大機小機 デフレの真因は終身雇用にあり(青獅子)(23年12月20日 日本経済新聞電子版)

 

記事

 

(1)日本経済は2023年、新型コロナウイルス禍の停滞から急速に回復している。

国内総生産(GDP)成長率は年前半に実質で年率4%を超えた。7~9月期はマイナスとなったが、12月の日銀の全国企業短期経済観測調査(短観)は景況感の改善を示した。

高い物価上昇率を伴う経済回復で、長年のデフレ体質からの脱却が視野に入った。

23年の賃上げ率が30年ぶりの高さになり、24年も同様の賃上げ率が予想される。時代局面の変化を感じさせる。

 

(2)なぜバブル経済崩壊後の停滞が30年以上も続いたのか。

 1)バブル崩壊後、企業は過剰な債務に苦しみ、借金返済のため投資など支出面では緊縮せざるを得ず、経済全体のブレーキとなった。いわゆるバランスシート不況だ。

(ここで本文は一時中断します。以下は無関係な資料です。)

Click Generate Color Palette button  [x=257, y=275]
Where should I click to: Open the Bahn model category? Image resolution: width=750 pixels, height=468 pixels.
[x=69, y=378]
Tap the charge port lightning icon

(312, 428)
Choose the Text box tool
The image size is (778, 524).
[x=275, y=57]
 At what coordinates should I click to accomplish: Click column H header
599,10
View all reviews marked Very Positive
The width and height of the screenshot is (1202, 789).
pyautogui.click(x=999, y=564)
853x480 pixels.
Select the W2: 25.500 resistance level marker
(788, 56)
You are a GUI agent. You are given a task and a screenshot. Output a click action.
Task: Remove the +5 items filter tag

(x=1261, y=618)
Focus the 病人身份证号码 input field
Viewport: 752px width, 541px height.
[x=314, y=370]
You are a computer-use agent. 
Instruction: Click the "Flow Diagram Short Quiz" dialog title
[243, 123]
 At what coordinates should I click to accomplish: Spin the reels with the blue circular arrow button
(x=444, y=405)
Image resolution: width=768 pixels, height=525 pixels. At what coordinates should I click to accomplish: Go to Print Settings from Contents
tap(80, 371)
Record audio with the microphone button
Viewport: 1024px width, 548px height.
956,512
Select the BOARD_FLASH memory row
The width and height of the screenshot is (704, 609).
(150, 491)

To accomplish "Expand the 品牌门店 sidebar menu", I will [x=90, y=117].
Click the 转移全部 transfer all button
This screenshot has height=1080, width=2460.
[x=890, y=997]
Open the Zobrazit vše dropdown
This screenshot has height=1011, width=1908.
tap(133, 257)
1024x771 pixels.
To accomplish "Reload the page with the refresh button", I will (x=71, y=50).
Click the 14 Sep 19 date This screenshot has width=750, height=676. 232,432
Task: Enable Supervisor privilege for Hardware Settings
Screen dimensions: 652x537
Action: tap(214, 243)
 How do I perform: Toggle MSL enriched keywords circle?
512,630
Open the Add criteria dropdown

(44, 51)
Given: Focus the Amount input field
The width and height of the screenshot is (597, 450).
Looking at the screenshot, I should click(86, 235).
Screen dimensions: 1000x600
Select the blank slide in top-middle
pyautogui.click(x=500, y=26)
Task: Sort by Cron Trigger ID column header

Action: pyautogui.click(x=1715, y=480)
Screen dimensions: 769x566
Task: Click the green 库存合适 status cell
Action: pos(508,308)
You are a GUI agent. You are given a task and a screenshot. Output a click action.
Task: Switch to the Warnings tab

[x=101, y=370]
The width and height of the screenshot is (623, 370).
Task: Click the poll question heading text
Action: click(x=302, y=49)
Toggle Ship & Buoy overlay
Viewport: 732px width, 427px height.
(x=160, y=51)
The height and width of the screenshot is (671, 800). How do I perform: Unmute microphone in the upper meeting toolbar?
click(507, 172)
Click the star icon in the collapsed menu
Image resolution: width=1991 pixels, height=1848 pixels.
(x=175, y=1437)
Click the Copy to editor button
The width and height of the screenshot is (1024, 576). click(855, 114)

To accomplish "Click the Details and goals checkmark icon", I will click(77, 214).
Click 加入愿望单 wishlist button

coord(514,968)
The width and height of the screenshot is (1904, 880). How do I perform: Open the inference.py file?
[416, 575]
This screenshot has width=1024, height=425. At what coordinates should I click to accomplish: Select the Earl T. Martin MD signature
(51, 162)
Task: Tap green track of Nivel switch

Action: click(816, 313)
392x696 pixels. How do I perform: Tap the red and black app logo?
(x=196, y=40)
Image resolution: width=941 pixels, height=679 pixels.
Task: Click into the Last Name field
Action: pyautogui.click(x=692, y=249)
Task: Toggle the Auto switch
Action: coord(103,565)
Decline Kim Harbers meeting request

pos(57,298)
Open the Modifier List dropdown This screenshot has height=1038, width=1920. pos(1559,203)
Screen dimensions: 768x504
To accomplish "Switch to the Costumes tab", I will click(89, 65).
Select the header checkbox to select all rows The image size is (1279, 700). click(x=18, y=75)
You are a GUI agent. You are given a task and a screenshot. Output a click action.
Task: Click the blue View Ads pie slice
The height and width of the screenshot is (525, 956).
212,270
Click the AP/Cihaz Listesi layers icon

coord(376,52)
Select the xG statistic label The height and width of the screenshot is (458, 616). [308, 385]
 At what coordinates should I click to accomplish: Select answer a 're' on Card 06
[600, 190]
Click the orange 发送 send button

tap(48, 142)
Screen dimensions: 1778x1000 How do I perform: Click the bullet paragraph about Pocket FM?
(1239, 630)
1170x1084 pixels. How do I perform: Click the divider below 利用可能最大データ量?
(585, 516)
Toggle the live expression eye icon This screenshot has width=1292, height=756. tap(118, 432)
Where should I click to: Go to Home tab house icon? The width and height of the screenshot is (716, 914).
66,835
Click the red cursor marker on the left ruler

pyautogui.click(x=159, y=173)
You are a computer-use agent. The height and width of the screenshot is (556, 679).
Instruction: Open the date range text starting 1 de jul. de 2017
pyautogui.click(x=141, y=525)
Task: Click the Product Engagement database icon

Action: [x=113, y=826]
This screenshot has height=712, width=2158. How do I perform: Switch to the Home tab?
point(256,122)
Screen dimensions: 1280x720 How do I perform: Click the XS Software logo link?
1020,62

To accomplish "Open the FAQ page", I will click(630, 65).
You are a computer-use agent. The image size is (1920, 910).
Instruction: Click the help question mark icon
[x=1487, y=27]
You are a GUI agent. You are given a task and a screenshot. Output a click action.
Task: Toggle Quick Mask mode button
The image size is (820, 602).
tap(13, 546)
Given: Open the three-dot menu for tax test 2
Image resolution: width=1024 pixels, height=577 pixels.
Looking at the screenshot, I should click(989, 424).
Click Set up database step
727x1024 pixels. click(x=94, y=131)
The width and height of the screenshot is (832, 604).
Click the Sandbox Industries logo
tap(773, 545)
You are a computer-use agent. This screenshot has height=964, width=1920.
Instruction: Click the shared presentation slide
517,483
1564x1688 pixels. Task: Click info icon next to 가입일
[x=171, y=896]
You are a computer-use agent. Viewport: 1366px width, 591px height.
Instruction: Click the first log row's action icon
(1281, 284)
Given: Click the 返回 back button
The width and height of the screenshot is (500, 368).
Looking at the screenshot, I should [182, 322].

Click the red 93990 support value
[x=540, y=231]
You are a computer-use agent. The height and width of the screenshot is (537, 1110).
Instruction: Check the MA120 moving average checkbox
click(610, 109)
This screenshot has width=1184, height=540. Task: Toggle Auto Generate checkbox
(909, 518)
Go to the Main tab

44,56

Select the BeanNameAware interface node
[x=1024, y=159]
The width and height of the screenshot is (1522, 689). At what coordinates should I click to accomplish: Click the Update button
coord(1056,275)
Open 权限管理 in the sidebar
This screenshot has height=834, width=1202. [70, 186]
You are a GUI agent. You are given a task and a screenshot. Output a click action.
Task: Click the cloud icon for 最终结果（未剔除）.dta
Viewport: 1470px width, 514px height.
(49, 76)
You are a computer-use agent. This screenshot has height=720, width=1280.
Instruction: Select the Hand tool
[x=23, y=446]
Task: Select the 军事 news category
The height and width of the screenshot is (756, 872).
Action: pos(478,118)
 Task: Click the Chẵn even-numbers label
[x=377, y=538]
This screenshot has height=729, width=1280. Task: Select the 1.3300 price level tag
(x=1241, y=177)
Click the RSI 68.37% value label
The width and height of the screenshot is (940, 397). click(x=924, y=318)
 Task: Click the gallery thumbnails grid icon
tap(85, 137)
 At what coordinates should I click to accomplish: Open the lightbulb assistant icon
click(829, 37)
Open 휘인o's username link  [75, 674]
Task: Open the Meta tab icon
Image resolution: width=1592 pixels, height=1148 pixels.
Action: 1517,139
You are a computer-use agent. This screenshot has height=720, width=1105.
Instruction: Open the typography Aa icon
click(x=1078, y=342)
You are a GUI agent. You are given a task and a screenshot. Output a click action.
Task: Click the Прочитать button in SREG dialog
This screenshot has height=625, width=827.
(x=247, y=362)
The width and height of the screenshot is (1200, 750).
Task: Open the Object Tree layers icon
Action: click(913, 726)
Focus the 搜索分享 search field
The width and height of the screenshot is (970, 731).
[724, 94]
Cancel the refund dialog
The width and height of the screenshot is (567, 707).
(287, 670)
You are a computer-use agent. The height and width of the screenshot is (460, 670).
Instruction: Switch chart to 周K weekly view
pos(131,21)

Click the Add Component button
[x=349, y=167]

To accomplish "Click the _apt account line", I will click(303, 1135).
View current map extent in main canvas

 2)法人部門の資金余剰・不足をマクロデータで見ると、一時はGDPの10%以上にまで拡大した資金不足は、90年代を通じて徐々に縮小し、2000年代には健全な余剰状態に回復した。

 3)現代史の大きな謎は、なぜその後も経済のデフレ傾向と成長の停滞が20年続いたか、という点だ。

 

(3)それを解く鍵は、日本独自の終身雇用制度の存在にある。

 1)日本のビジネスマンの多くは一生同じ会社で働き続ける会社人間である。

  支出の引き締め、コストカット重視が10年以上続くなか、それを評価された人材が次々に組織の階段を昇った。

 2)そのため、企業の財務状況が改善しても企業行動は容易には変わらなかった。

 3)支出抑制続きで総需要が伸びずデフレ傾向となり、値上げできないのでコストカット偏重の行動が固定化する。

 4)賃金も停滞するという悪循環に陥った。

 

(4)「財政金融の過剰な緊縮姿勢も終身雇用制度の弊害」

デフレ長期化のもう一つの要因は財政金融のマクロ政策の過剰な緊縮姿勢。ここにも終身雇用制度の弊害がある。

財務省も日銀も終身のキャリア実務者で占められ、伝統的な財政均衡論者やインフレファイターとして評価された人々が、組織に長く強い影響を持つ。

政策コミュニティーの中で主流的見解に異論を唱えることが、純粋な政策議論を超えて組織全体への敵対と受け取られる傾向がある。

人材流動性が高い欧米の議論の自由度とは趣が異なる。

金融政策分野では知識・経験が豊富な研究者が日銀総裁になり変化はみられるが、脱デフレを確実にする上で再点検したい観点だ。